I opened my eyes to find that I was covered with a sticky liquid, lying near the birth canal of a female donkey. My god! Who’d have thought that Ximen Nao, a literate, well-educated member of the gentry class, would be reborn as a white-hoofed donkey with floppy, tender lips!

2

Xlmen Nao Is Charitable to Save Blue Face

Bai Yingchufi Lovingly Comforts an Orphaned Donkey

The man standing behind the donkey with a broad grin on his face was my hired hand Lan Lian. I remembered him as a frail, skinny youth, and was surprised to see that in the two years since my death, he had grown into a strapping young man.
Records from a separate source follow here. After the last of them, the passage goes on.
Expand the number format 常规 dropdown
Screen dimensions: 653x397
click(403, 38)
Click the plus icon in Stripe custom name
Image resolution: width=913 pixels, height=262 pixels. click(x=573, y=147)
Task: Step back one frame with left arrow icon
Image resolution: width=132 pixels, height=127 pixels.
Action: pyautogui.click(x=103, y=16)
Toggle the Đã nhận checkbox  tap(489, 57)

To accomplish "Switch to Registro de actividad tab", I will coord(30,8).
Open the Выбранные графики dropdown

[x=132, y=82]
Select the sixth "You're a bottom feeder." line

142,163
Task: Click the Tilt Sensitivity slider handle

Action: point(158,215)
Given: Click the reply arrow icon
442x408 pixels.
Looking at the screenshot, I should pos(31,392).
He was an orphan I’d found in the snow in front of the God of War Temple and brought home with me. Wrapped in a burlap sack and shoeless, he was stiff from the cold; his face had turned purple and his hair was a ratty mess. My own father had just died, but my mother was alive and well. From my father I had received the bronze key to the camphor chest in which were kept the deeds to more than eighty acres of farmland and the family’s gold, silver, and other valuables. I was twenty-four at the time and had just taken the second daughter of the richest man in Bai-ma, or White Horse, Town, Bai Lianyuan, as my wife. Her childhood name was Apricot, and she still had no grown-up name, so when she came into my family, she was simply known as Ximen Bai. As the daughter of a wealthy man, she was literate and well versed in propriety, had a frail constitution, breasts like sweet pears, and a well-proportioned lower body. She wasn’t bad in bed either. In fact, the only flaw in an otherwise perfect mate was that she had not yet produced a child.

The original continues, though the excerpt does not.